Leukoplakia revisited. A clinicopathologic study 3256 oral leukoplakias
- PMID: 1175136
- DOI: 10.1002/1097-0142(197510)36:4<1386::aid-cncr2820360430>3.0.co;2-7
Leukoplakia revisited. A clinicopathologic study 3256 oral leukoplakias
Abstract
During a 13-year period, 3256 specimens clinically diagnosed as leukoplakia (('keratosis," "white patch") were submitted to the oral pathology laboratories of Indiana University School of Dentistry and Emory University School of Dentistry. These comprised 6.2% of the tissue specimens processed by these laboratories.

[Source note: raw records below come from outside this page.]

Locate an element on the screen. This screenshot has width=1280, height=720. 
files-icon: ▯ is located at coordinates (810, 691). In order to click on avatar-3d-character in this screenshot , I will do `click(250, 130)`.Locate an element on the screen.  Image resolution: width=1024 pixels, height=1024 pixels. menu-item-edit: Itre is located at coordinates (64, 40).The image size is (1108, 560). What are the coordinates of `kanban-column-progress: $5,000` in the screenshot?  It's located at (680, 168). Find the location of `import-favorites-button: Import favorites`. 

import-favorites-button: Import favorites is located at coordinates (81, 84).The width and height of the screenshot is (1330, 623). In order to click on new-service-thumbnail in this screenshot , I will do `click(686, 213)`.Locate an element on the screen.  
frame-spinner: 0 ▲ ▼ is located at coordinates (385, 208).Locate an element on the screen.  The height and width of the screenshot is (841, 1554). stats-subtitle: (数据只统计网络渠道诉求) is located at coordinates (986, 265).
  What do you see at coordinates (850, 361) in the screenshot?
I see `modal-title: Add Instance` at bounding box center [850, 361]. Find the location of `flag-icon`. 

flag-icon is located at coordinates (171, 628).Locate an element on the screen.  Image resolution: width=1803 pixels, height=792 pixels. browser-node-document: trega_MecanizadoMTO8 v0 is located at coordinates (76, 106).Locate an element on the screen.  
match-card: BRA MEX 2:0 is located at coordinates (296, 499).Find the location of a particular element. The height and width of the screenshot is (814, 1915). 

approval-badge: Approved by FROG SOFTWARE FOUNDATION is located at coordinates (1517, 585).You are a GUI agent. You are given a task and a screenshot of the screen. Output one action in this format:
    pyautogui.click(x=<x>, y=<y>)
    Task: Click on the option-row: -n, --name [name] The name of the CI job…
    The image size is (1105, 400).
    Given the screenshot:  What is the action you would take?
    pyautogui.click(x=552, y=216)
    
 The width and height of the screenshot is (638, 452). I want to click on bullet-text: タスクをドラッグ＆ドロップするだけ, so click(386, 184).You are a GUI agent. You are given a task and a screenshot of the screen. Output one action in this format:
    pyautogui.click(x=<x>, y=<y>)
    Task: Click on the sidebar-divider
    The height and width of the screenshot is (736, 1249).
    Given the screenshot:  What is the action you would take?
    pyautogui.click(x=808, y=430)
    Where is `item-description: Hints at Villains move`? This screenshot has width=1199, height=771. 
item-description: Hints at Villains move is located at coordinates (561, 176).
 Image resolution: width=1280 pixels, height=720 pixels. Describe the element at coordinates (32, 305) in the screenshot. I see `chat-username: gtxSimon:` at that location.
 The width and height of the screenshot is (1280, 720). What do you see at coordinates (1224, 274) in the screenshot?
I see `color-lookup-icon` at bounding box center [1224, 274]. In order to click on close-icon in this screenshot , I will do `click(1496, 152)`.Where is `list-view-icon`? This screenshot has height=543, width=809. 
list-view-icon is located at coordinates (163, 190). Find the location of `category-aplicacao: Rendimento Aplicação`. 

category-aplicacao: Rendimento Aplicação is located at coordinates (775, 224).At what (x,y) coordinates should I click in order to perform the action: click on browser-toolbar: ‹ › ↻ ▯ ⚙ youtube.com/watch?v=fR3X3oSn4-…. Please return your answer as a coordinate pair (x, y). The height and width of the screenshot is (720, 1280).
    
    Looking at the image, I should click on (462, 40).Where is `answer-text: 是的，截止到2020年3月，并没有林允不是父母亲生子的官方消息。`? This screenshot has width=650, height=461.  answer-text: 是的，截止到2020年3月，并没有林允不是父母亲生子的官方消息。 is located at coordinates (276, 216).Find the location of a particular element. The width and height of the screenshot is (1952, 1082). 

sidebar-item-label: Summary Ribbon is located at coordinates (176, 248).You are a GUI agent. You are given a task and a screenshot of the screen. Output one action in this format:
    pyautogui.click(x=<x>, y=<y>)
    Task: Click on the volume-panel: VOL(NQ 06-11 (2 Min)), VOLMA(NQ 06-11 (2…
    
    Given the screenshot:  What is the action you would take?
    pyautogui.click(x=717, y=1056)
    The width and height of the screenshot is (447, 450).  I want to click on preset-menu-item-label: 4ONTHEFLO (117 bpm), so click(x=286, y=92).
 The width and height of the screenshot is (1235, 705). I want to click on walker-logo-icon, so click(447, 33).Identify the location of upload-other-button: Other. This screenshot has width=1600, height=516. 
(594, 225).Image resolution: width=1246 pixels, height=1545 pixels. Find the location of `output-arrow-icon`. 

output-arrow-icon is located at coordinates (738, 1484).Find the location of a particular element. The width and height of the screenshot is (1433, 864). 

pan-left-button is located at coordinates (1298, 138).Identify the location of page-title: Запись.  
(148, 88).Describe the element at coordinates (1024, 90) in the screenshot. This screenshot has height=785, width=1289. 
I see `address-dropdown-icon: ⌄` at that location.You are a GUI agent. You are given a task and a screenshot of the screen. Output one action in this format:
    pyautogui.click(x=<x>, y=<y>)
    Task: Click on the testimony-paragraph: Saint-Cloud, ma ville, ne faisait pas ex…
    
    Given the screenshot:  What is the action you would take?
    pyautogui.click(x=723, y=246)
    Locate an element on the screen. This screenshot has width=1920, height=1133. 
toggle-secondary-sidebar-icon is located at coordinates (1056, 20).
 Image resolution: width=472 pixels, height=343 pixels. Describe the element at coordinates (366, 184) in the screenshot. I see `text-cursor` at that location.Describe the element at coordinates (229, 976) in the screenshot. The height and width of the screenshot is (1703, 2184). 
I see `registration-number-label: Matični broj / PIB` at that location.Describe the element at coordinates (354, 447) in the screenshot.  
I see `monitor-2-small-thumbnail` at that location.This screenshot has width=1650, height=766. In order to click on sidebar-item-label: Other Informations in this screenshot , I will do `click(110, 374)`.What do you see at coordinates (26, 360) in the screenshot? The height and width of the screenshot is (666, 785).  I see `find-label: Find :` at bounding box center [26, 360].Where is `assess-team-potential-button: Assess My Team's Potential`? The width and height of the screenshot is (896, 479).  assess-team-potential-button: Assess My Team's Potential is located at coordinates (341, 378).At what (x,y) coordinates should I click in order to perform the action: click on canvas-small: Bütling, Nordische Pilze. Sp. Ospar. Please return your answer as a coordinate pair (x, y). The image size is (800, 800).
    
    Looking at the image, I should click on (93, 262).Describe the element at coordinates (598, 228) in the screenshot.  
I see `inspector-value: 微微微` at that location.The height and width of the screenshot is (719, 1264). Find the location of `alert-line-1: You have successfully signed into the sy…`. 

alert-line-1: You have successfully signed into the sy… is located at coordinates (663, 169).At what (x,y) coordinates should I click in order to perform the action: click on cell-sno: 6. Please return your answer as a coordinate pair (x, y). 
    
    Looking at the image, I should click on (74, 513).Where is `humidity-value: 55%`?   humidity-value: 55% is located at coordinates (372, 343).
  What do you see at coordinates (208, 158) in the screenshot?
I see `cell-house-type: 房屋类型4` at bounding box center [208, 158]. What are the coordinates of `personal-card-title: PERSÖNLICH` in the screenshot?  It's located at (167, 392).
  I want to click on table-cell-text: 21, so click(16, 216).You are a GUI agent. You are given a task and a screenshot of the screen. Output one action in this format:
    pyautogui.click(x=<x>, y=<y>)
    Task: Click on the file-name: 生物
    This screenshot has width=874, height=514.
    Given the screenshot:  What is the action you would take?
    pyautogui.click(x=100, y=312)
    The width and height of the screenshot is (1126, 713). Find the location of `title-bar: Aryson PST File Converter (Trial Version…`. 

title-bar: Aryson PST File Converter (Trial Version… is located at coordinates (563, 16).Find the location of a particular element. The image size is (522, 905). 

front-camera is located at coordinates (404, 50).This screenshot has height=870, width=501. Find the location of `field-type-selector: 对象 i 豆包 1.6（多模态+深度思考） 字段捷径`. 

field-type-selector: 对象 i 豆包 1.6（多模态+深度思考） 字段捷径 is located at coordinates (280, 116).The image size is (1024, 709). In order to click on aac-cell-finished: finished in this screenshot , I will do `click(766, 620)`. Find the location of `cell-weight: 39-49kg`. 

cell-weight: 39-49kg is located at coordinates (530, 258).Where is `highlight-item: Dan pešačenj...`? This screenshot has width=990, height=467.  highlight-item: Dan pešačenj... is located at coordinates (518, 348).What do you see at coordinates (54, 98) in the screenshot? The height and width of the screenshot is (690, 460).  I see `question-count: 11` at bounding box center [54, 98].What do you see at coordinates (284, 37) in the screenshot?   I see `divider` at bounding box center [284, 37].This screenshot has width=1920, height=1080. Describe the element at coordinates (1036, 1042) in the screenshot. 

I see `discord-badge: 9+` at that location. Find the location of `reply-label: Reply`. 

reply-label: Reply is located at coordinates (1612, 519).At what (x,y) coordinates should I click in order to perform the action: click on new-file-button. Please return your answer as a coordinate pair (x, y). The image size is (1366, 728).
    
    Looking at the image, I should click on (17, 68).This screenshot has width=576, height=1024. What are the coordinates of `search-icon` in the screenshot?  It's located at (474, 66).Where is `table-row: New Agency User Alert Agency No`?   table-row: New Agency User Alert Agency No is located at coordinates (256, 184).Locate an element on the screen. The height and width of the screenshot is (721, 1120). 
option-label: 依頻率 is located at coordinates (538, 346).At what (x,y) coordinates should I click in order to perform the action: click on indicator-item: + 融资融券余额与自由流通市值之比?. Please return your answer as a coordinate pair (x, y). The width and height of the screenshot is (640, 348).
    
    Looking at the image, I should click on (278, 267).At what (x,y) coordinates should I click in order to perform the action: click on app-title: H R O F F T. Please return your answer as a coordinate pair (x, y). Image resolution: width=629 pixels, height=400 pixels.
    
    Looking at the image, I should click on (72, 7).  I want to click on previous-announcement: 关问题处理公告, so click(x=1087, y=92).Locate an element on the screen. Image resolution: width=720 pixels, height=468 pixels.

The cases were analyzed as to age of occurrence, site of involvement, and pathologic findings. It was found that: leukoplakia occurs chiefly in the 5th, 6th, and 7th decades; about half of the lesions involved the mandibular mucosa, mandibular sulcus, and buccal mucosa; leukoplakia was slightly more common in men (54.2%). Microscopic study showed that 80.1% of the leukoplakias were varying combinations of hyperorthokeratosis, hyperparakeratosis, and acanthosis without evidence of epithelial dysplasia. Mild to moderate epithelial dysplasia was noted in 12.2% of specimens, and severe epithelial dysplasia or carcinoma in situ was found in 4.5%. Infiltrating squamous cell carcinoma was diagnosed in 3.1% of specimens submitted with a clinical diagnosis of leukoplakia. The risk of epithelial dysplasia, carcinoma in situ, or carcinoma varied between the anatomical locations of leukoplakia. The incidence of epithelial alteration, ranging from dysplasia to carcinoma, was 42.9% for lesions of the floor of the mouth, 24.2% for tongue lesions, and 24.0% for lip leukoplakias. The incidence of similar epithelial alterations in other sites varied from 18.8% for palatal lesions to 11.7% for leukoplakias of the retromolar area. The data suggest that there are regional differences in the incidence and character of leukoplakia in the United States. The Emory material, obtained almost exclusively from patients residing in the Southeastern United States, showed a proportionately higher total incidence, a lower male/female ratio, and a greater frequency of epithelial dysplasia, particularly in females, than the Indiana material, which came almost entirely from residents in the Northcentral United States.